**Given entries**

>> start

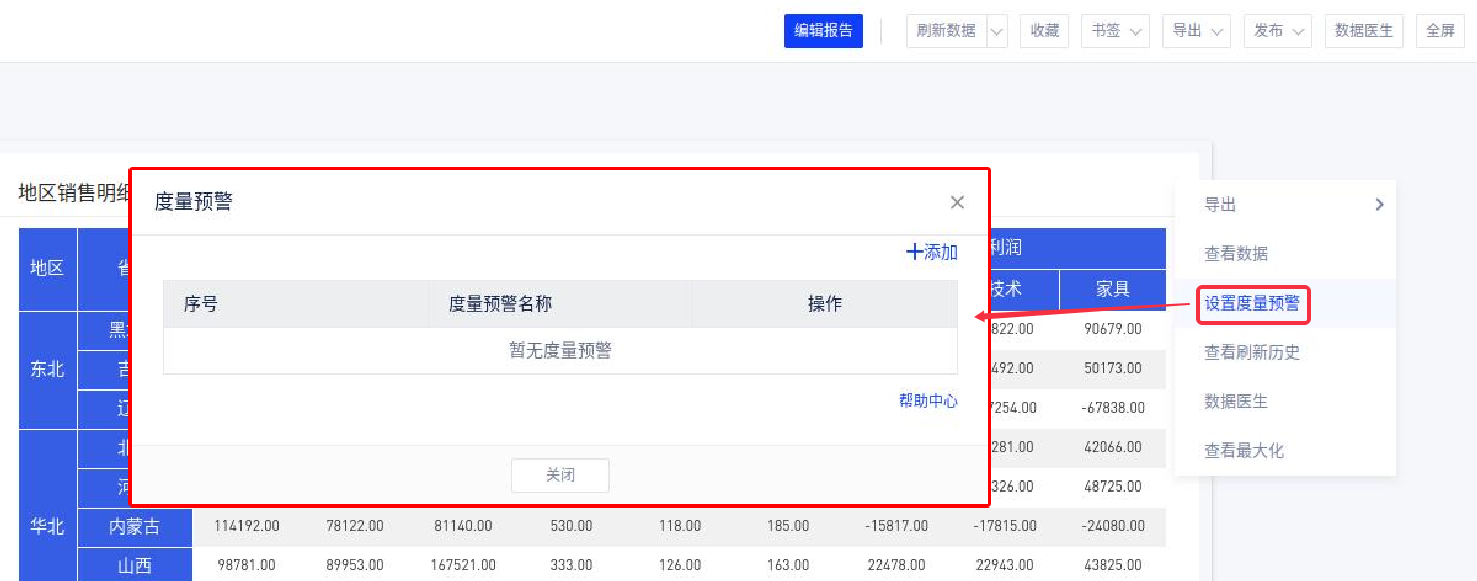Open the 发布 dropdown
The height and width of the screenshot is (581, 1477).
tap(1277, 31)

>> end
>> start

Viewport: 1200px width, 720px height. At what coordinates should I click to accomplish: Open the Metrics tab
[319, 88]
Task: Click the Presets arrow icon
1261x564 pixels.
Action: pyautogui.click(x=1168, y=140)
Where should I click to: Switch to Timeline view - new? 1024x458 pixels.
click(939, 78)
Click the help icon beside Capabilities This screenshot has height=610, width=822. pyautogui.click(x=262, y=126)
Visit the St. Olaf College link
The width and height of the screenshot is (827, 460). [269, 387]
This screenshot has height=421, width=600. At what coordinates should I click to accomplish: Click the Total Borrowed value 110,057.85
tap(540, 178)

>> end

**Work to do**
Begin at the line of the listing that has "Click the help" and stop after the line that has "tap(540, 178)". Give those lines again with "Capabilities" renamed to "Permissions" and nothing else changed.

**Final answer**
Click the help icon beside Permissions This screenshot has height=610, width=822. pyautogui.click(x=262, y=126)
Visit the St. Olaf College link
The width and height of the screenshot is (827, 460). [269, 387]
This screenshot has height=421, width=600. At what coordinates should I click to accomplish: Click the Total Borrowed value 110,057.85
tap(540, 178)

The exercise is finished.